**Problem statement:** Keep to the lines from the one with "2020 年 1 月 (29, 1140)" through the end of the data, and write them out exactly.

::: Excerpted data

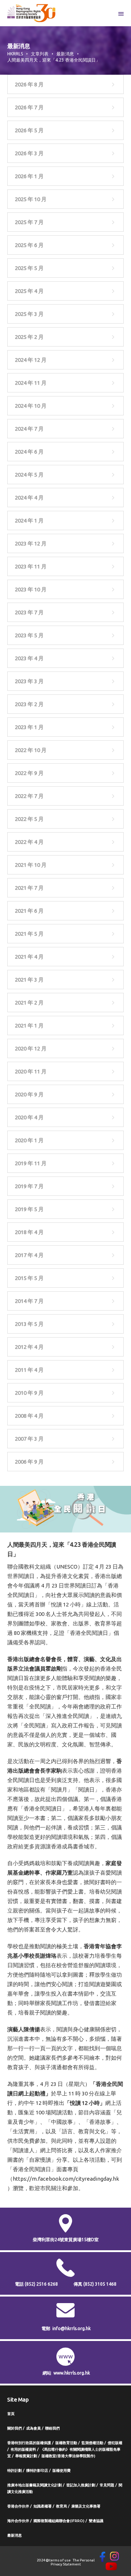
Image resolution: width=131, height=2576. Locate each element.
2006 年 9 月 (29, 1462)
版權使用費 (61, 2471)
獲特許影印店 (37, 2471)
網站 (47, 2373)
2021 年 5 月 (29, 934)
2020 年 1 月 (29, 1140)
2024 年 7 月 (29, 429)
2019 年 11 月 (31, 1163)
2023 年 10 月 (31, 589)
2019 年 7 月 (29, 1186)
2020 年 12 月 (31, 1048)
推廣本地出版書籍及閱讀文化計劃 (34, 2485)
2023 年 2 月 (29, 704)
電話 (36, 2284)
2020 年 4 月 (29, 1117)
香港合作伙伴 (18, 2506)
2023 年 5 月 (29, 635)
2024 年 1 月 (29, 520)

::::::

**Completed task:**
2020 年 1 月 (29, 1140)
2024 年 7 月 (29, 429)
2019 年 11 月 (31, 1163)
2023 年 10 月 (31, 589)
2019 年 7 月 (29, 1186)
2020 年 12 月 (31, 1048)
推廣本地出版書籍及閱讀文化計劃 (34, 2485)
2023 年 2 月 (29, 704)
電話 (36, 2284)
2020 年 4 月 (29, 1117)
香港合作伙伴 (18, 2506)
2023 年 5 月 (29, 635)
2024 年 1 月 (29, 520)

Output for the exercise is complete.